In the material from the line with "Screen dimensions: 1261x730" to the line with "1138x770 pixels. (768, 70)", rename "Package section header" to "Package section title" and write out only those lines again, with everything else left unchanged.

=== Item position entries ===
[START]

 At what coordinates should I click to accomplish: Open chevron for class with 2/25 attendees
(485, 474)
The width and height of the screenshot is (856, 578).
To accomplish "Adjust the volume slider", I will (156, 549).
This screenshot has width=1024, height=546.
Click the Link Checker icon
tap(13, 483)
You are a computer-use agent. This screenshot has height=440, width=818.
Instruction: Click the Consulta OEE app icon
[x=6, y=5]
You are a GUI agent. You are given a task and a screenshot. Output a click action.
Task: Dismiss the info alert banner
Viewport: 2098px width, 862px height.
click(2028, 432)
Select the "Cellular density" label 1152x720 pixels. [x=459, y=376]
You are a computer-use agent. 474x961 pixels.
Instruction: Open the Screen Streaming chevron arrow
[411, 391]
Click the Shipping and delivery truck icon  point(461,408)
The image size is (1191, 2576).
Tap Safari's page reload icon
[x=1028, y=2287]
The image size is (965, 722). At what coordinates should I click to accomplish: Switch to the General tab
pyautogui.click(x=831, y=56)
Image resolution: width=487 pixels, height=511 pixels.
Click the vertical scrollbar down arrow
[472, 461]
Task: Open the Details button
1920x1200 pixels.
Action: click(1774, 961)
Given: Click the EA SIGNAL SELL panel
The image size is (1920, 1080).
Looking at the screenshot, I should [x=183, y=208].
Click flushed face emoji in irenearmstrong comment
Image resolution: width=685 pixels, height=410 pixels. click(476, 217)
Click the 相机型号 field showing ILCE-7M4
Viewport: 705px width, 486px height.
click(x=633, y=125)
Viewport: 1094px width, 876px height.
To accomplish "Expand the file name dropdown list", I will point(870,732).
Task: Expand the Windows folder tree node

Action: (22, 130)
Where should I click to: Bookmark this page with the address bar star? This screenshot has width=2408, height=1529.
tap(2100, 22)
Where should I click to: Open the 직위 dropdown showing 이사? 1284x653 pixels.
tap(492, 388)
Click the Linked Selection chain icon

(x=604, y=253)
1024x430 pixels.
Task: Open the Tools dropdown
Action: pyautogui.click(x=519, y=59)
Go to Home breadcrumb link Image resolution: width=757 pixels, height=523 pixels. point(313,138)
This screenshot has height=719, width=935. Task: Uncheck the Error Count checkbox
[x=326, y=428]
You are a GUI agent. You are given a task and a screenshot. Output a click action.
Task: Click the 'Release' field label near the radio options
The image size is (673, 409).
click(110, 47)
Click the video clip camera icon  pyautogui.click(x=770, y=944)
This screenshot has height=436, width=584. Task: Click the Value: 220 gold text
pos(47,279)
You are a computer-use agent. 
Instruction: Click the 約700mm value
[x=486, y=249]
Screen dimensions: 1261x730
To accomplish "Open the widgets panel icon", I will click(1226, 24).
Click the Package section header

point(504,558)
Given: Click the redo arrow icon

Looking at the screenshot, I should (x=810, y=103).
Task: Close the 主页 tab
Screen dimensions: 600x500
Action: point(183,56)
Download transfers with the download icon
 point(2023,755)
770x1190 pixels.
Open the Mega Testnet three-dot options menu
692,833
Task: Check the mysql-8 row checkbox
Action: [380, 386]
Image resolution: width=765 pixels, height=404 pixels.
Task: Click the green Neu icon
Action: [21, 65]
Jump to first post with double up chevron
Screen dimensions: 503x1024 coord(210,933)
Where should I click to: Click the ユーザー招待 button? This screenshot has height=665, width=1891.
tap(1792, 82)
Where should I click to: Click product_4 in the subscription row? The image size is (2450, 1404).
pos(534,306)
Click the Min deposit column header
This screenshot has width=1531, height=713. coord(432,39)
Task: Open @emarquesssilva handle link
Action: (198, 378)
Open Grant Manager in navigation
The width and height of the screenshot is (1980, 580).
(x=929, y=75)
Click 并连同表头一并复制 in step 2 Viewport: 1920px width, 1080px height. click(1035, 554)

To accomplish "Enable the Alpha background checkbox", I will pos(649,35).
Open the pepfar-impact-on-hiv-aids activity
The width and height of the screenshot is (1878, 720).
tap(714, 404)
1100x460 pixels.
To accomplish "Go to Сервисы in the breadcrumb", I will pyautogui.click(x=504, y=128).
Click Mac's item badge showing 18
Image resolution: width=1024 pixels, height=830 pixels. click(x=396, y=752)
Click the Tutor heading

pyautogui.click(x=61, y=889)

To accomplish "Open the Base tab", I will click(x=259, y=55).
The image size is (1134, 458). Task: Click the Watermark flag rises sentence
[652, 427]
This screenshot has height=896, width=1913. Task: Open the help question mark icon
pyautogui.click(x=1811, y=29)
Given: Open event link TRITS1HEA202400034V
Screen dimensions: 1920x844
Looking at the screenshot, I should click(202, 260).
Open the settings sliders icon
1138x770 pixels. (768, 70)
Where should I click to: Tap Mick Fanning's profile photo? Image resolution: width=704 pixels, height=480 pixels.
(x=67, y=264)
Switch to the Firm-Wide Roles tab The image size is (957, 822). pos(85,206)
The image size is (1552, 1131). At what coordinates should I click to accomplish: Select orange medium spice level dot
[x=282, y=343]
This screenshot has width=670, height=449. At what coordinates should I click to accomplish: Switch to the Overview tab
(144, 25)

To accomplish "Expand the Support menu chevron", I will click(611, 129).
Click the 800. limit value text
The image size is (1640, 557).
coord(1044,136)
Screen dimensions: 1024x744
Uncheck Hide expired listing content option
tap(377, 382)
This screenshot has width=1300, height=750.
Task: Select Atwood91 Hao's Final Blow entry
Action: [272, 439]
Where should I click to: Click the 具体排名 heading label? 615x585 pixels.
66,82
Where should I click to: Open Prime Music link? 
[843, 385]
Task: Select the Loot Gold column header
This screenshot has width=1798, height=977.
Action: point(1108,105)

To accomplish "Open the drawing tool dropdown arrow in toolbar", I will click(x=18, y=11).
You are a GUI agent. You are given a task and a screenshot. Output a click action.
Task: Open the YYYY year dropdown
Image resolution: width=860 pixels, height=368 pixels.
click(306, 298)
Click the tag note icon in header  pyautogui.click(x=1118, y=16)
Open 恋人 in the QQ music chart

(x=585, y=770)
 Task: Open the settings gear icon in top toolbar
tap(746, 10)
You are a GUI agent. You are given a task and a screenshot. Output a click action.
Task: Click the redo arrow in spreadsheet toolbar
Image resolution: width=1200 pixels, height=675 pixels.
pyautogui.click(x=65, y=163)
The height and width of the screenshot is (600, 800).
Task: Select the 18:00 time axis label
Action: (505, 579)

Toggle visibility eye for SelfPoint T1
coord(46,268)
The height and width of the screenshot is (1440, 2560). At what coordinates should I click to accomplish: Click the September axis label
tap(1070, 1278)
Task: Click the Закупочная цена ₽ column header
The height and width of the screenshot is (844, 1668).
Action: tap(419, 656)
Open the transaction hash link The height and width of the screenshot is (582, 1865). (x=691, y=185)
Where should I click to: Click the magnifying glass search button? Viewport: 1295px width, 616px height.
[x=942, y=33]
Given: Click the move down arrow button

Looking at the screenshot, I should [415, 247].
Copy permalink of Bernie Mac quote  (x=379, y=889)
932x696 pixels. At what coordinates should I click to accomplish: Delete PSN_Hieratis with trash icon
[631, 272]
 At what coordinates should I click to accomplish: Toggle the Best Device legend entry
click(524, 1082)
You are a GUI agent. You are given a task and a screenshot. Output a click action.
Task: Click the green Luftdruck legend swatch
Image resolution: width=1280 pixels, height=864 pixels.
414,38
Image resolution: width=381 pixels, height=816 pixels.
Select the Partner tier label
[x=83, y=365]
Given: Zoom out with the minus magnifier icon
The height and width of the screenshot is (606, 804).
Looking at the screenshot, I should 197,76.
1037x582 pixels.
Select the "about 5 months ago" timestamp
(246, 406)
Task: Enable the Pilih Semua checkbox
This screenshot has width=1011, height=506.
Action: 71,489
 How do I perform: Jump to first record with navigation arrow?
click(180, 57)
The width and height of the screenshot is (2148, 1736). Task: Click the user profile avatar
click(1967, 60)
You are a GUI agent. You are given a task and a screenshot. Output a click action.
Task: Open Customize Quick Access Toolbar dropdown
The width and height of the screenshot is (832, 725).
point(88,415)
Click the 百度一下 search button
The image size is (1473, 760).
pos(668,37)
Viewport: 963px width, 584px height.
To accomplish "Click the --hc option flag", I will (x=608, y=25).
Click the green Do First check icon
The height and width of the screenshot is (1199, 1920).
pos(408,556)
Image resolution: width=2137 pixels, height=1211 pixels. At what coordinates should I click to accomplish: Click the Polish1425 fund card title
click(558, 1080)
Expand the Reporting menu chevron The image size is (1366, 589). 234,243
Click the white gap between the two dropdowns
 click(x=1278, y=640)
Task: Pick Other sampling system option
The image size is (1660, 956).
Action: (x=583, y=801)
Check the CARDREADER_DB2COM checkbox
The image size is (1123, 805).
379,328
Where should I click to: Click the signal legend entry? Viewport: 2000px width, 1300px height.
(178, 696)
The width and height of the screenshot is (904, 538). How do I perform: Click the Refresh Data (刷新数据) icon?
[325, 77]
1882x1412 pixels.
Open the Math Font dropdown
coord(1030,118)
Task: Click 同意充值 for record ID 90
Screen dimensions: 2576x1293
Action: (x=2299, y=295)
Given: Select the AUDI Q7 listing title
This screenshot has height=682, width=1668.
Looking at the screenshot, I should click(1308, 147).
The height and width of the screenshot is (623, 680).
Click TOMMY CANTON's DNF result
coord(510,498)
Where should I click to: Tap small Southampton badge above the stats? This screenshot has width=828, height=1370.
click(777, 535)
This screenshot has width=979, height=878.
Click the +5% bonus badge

[END]

=== Exercise response ===
Screen dimensions: 1261x730
To accomplish "Open the widgets panel icon", I will click(1226, 24).
Click the Package section title

point(504,558)
Given: Click the redo arrow icon

Looking at the screenshot, I should (x=810, y=103).
Task: Close the 主页 tab
Screen dimensions: 600x500
Action: point(183,56)
Download transfers with the download icon
 point(2023,755)
770x1190 pixels.
Open the Mega Testnet three-dot options menu
692,833
Task: Check the mysql-8 row checkbox
Action: [380, 386]
Image resolution: width=765 pixels, height=404 pixels.
Task: Click the green Neu icon
Action: [21, 65]
Jump to first post with double up chevron
Screen dimensions: 503x1024 coord(210,933)
Where should I click to: Click the ユーザー招待 button? This screenshot has height=665, width=1891.
tap(1792, 82)
Where should I click to: Click product_4 in the subscription row? The image size is (2450, 1404).
pos(534,306)
Click the Min deposit column header
This screenshot has width=1531, height=713. coord(432,39)
Task: Open @emarquesssilva handle link
Action: (198, 378)
Open Grant Manager in navigation
The width and height of the screenshot is (1980, 580).
(x=929, y=75)
Click 并连同表头一并复制 in step 2 Viewport: 1920px width, 1080px height. click(1035, 554)

To accomplish "Enable the Alpha background checkbox", I will pos(649,35).
Open the pepfar-impact-on-hiv-aids activity
The width and height of the screenshot is (1878, 720).
tap(714, 404)
1100x460 pixels.
To accomplish "Go to Сервисы in the breadcrumb", I will pyautogui.click(x=504, y=128).
Click Mac's item badge showing 18
Image resolution: width=1024 pixels, height=830 pixels. click(x=396, y=752)
Click the Tutor heading

pyautogui.click(x=61, y=889)

To accomplish "Open the Base tab", I will click(x=259, y=55).
The image size is (1134, 458). Task: Click the Watermark flag rises sentence
[652, 427]
This screenshot has height=896, width=1913. Task: Open the help question mark icon
pyautogui.click(x=1811, y=29)
Given: Open event link TRITS1HEA202400034V
Screen dimensions: 1920x844
Looking at the screenshot, I should click(202, 260).
Open the settings sliders icon
1138x770 pixels. (768, 70)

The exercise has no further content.